The author didn't consider the use of GPU to perform the encoding. Kind of fishy. For my application (not video encoding) I managed to reduce the computation time from 5h to 15s (600x faster!) by using a GTX280 GPU card.
If you get a 600x speed increase, you did something wrong in your CPU application; there simply isn't 600x as much processing power on a GPU. Typical increases are about 5-10x, a bit more in applications with heavy floating-point math.
More importantly, regardless of how important you think encoding is, if I can't encode a 5 second test sequence in less than a day, I'm not going to be able to do much experimentation with the software. Sure, you can port it to a GPU, but right now it isn't on a GPU, and right now, I'd like to experiment with it.
I am unfamiliar with the memory patterns in the application, but: 600x improvement in performance does not have to come from increase in processing power.
If the algorithms have a lot of data reuse in their matrix computations, I can see achieving 600x improvement when compared to a hardware cache based architecture. If the CPU implementation doesn't do tiling (http://en.wikipedia.org/wiki/Loop_tiling) effectively (or it can't) then it's going to shuttle a lot of data back and forth from cache to RAM.
The accepted term for this effect is super-linear speedup.
It depends on what you are doing. Generally you're right, however we're currently doing work with a group that does live PPV events, streamed over HLS in h.264 in the live case encoding is very time sensitive.
(this is a bit of a red herring - the times related in the story are pretty much useless)
Quote from x264's assembly guru: <holger_> whatever this guy did, 600x faster suggests a suboptimal cpu implementation and/or a very memory intensive workload.
The GPU, looking at each individual core, is actually a very weak general purpose processor. GPGPU is good for because there are a lot of cores, so you can run highly parallelizable tasks easily in it.

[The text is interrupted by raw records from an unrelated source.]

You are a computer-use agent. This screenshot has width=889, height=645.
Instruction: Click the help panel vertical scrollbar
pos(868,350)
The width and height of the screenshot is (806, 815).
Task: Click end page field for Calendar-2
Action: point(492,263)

Video encoding is not one of these tasks since each block depends on the previous block, each frame depends on the previous, and even on the next frame.
There have been uncountable proposals to port or accelerate a part of x264 on GPGPU. Nobody has succeeded in two years, not even for the motion search, which is supposedly the component that would be the easiest to port and benefit the most from GPGPU.
You point it. The algorithm I implemented is memory intensive and I used the texture map storage. It is the backprojection of tomographic reconstruction. Computation is very light.
I expect that video encoding has the same pattern. One of the critical aspect to benefit from GPU parallelism is the amount of state information each thread has to maintain. It has to be kept to a minimum because this space is limited. If they need more space the number of active threads is reduced to match the requirement.
You are right. Also computer power tends to increase pretty fast and get cheaper all the time. Also the software at this stage is likely not optimised for encoding speed. Also, that software was likely to have a lot of debugging flags, etc.
> Also computer power tends to increase pretty fast and get cheaper all the time.
The spec is being written now. The encoder needs to be tested and evaluated now. There's no point in doing it now if we'll have to wait 10 years until CPUs can be used for testing whatever you make.
> Also, that software was likely to have a lot of debugging flags, etc.
It was released in source form, so those are easily disabled / removed.
> so I decided to try out the proposal that appeared the most interesting: the Samsung+BBC proposal (A124), which claims compression improvements of around 40%.
At first I read this and couldn't believe it. A 40% improvement! Wow!
But reading the rest of the article, it's disappointing to see that it's not a practical %40...
Makes me wonder if GPUs could be used to do the encode and speed it up enough to make it practical (maybe within a few generations of GPUs..). After all, you have to aim for where computers will be by the time this becomes a standard, not where they are now.
It is a form of content protection: accessibility to hw to deal with it will be much further down the road for consumers than monopolies. Old format will be "good enough" for home video until the inevitable comes.
Would GOOG fast-track vp8 as an ISO standard, like MS did with OOXML? After all, it is ubiquitous in flash video, just as Word is -- a de facto standard needing rubber stamping.
I've also wondered if the needed hardware for H.264 was a form of dongle (http://en.wikipedia.org/wiki/Dongle#Copy_protection for youngsters who don't remember this early form of DRM) but have concluded it's just because they come from the hollywood and hardware world rather than being internet and software guys.
Also note that Microsoft only got to fast-track OOXML as an ISO standard because it had already been passed as a standard by ECMA, not because of anything inherent in OOXML (which wasn't even a de facto standard, the binary .doc was).
VP8 is NOT ubiquitous in flash video, nor it could ever be. It was never released. Only VP6 is supported, but how many relevant people do you still see using VP6?